═════ TEXT TO READ ═════

About 750 people move to the state every day and more and more forests are converted to non-forest uses. Each day about 240 acres of Florida’s forests disappear. How much and which forests should we conserve for our children and their children? The Forest Legacy Program can help us do that by complimenting the state’s existing conservation programs, including the Rural and Family Lands Protection Program.
The Forest Legacy Program (FLP) is a US Forest Service (USFS) grant program whose purpose is to protect environmentally important forest areas that are threatened by conversion to non forest uses and, through the use of voluntary conservation easements and fee simple purchases, to promote forestland protection and other conservation opportunities. The Florida Division of Forestry (DOF), as lead agency, is responsible for administering the program, identifying potential projects, and monitoring conservation easements.
Florida's Assessment of Need (AON) which contains an assessment of the forests and forest uses, a description of forces that are converting forests to non-forest uses, describes Eligibility Criteria developed by the State to identify important forest areas to be proposed as Forest Legacy Areas (FLA), and acts as a guide to implementation of FLP in the State was approved by the US Department of Agriculture Secretary Mike Johanns on April 11, 2005.
Florida received $493,000 to help fund its first Forest Legacy purchase (2005 Forest Legacy List). The tract of important forestland is part of the St. Johns River Water Management District’s Newnan’s Lake project, and was acquired jointly by the water management district and Alachua County.

═════ DATASET EXCERPT ═════

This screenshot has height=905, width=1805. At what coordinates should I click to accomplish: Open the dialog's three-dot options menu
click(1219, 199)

═════

→ **EXERCISES TO COMPLETE**:
**1)** List every abbreviation that the Forest Legacy text introduces in parentheses, each with the full name it stands for.
**2)** Reproduce the part of the Forest Legacy text starting with "The Forest Legacy Program (FLP)" and going on through "monitoring conservation easements.".
The listing plays no role in this exercise.

→ **ANSWERS TO EACH TASK**:
**1)**
- FLP: Forest Legacy Program
- USFS: US Forest Service
- DOF: Florida Division of Forestry
- AON: Assessment of Need
- FLA: Forest Legacy Areas

**2)**
The Forest Legacy Program (FLP) is a US Forest Service (USFS) grant program whose purpose is to protect environmentally important forest areas that are threatened by conversion to non forest uses and, through the use of voluntary conservation easements and fee simple purchases, to promote forestland protection and other conservation opportunities. The Florida Division of Forestry (DOF), as lead agency, is responsible for administering the program, identifying potential projects, and monitoring conservation easements.